Problem description: Rewrite the items from the line containing "Business (54, 1013)" through the line containing "info@fbxbrokers.com (74, 897)", inclusive, swapping "Business" for "Company" and leaving everything else unchanged.

Supplied material:
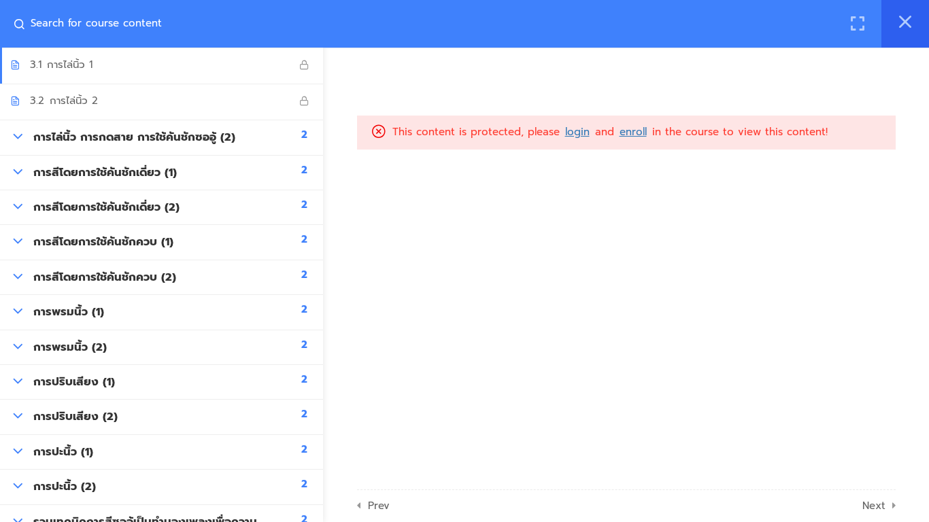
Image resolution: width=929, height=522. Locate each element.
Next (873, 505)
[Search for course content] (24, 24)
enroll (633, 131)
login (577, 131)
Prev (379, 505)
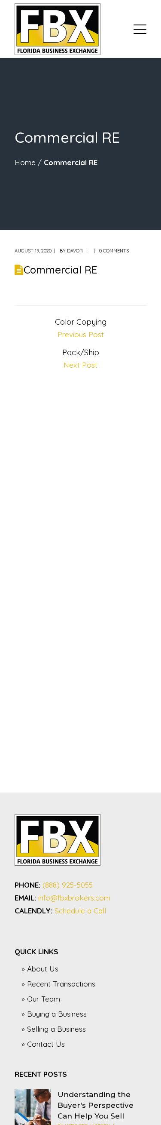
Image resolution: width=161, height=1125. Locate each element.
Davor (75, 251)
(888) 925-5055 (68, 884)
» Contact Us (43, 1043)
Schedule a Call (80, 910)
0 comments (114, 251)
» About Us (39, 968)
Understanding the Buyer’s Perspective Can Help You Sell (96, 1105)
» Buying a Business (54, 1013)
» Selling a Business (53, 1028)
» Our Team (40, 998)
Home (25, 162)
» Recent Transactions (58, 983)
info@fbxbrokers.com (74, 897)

* * *

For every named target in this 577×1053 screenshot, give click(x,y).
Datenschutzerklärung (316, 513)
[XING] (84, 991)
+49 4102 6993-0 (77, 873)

...

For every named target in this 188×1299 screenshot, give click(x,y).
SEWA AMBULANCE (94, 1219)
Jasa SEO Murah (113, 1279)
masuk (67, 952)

Written answer:
» Buying a Company (54, 1013)
» Selling a Company (53, 1028)
» Our Team (40, 998)
Home (25, 162)
» Recent Transactions (58, 983)
info@fbxbrokers.com (74, 897)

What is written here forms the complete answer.